Ky doesn't look like she weighs over 100 pounds. Is she taller than an adult GR? I bet she is really muscular! She is really a gorgeous dog.


----------



## Bentleysmom (Aug 11, 2012)

Helo's Mom said:


> Ky doesn't look like she weighs over 100 pounds. Is she taller than an adult GR? I bet she is really muscular! She is really a gorgeous dog.

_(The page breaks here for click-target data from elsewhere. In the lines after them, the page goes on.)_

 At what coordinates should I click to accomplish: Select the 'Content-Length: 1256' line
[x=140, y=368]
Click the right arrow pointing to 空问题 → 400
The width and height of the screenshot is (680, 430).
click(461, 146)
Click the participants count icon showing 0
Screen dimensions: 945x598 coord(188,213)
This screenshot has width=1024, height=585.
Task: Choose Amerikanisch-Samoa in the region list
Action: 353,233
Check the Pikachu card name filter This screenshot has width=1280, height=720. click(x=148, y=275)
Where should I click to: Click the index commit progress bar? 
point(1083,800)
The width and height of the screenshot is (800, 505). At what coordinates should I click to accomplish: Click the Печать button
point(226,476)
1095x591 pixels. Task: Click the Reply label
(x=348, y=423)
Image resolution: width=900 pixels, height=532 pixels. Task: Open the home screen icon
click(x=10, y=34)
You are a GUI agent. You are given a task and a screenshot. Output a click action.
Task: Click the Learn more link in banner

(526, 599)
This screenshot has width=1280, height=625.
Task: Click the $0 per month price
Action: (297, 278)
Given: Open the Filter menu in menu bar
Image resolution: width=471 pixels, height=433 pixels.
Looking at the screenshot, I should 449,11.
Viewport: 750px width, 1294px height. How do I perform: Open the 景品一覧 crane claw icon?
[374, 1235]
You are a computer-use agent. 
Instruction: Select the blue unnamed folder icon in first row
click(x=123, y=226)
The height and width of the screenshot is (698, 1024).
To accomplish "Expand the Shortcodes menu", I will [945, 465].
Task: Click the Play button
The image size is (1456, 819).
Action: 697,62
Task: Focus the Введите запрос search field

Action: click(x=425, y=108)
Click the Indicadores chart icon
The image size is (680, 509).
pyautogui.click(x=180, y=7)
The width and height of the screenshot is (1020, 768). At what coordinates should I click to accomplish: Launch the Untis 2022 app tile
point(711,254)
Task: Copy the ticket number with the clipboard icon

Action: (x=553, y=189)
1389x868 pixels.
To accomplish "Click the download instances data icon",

Ky is 29" at the withers, and yes she is very muscular! She's one of the strongest dogs I've ever been around. That's one of the reasons why it was important to get her trained properly. The second day she was with us she used her head to push the couch out of her way so she could hide behind it :doh:


----------



## Nairb (Feb 25, 2012)

Bella weighs 53 right now at 6.5 months. She's settled in to a slower rate of growth over the past 2 months. At 4 months, she was 39 pounds. When she was about 3 months, the vet estimated 80-90 lbs as an adult. I don't think so. Probably more like 65-70 based on various charts I've looked at. 


Sent from my iPhone using Petguide.com Free App


----------



## Michele4 (Oct 28, 2012)

Murphee 18 weeks about 44 lbs ,is that about average for a male?


----------



## Michele4 (Oct 28, 2012)

I think goldens in general are getting larger. My friend has two and they both weigh about 110 a piece. Not over weight at all, just large dogs.


----------



## Bolledeig (Aug 10, 2012)

Wow, Bentley is a big boy!

My Marzipan weighed in at 20lbs at 8 weeks and 25lbs at 10 weeks. Looks like they could en up being the same size then!


----------



## Bentleysmom (Aug 11, 2012)

8-05-12-- 5 weeks---7.8 lbs
8-22-12-- 6 weeks---10.7 lbs
9-14-12-- 8 weeks---20.9 lbs
10-05-12--11 weeks-30. lbs
10-26-12--14 weeks-40. lbs
01-17-13 6 months- 82 lbs


----------



## Nairb (Feb 25, 2012)

Wow, I know he was a big boy, but........wow......

Almost as big as Ky, I would imagine.


----------



## kjohnstone82 (Sep 24, 2012)

wow, he's bigger than Jasper! From the photo you posted on another feed though he looks great. so I wouldnt take any notice if the vet gives you a hard time, you cant help how big he gets, as long he is not over weight (which he clearly isnt) and healthy thats all that matters!


----------



## Jen & Brew (Oct 11, 2012)

OMG!!!! He's a monster!!!!!


----------



## Pixie (Jun 13, 2012)

Indeed a big boy  All full of cuddle!

Pixie is 52 lb at almost 9 months. But her mother was very petite, even thought her dad could almost compete with Bentley  

Joy, you need to post a pic of Bentley and Ky side by side (which means not behind her )


----------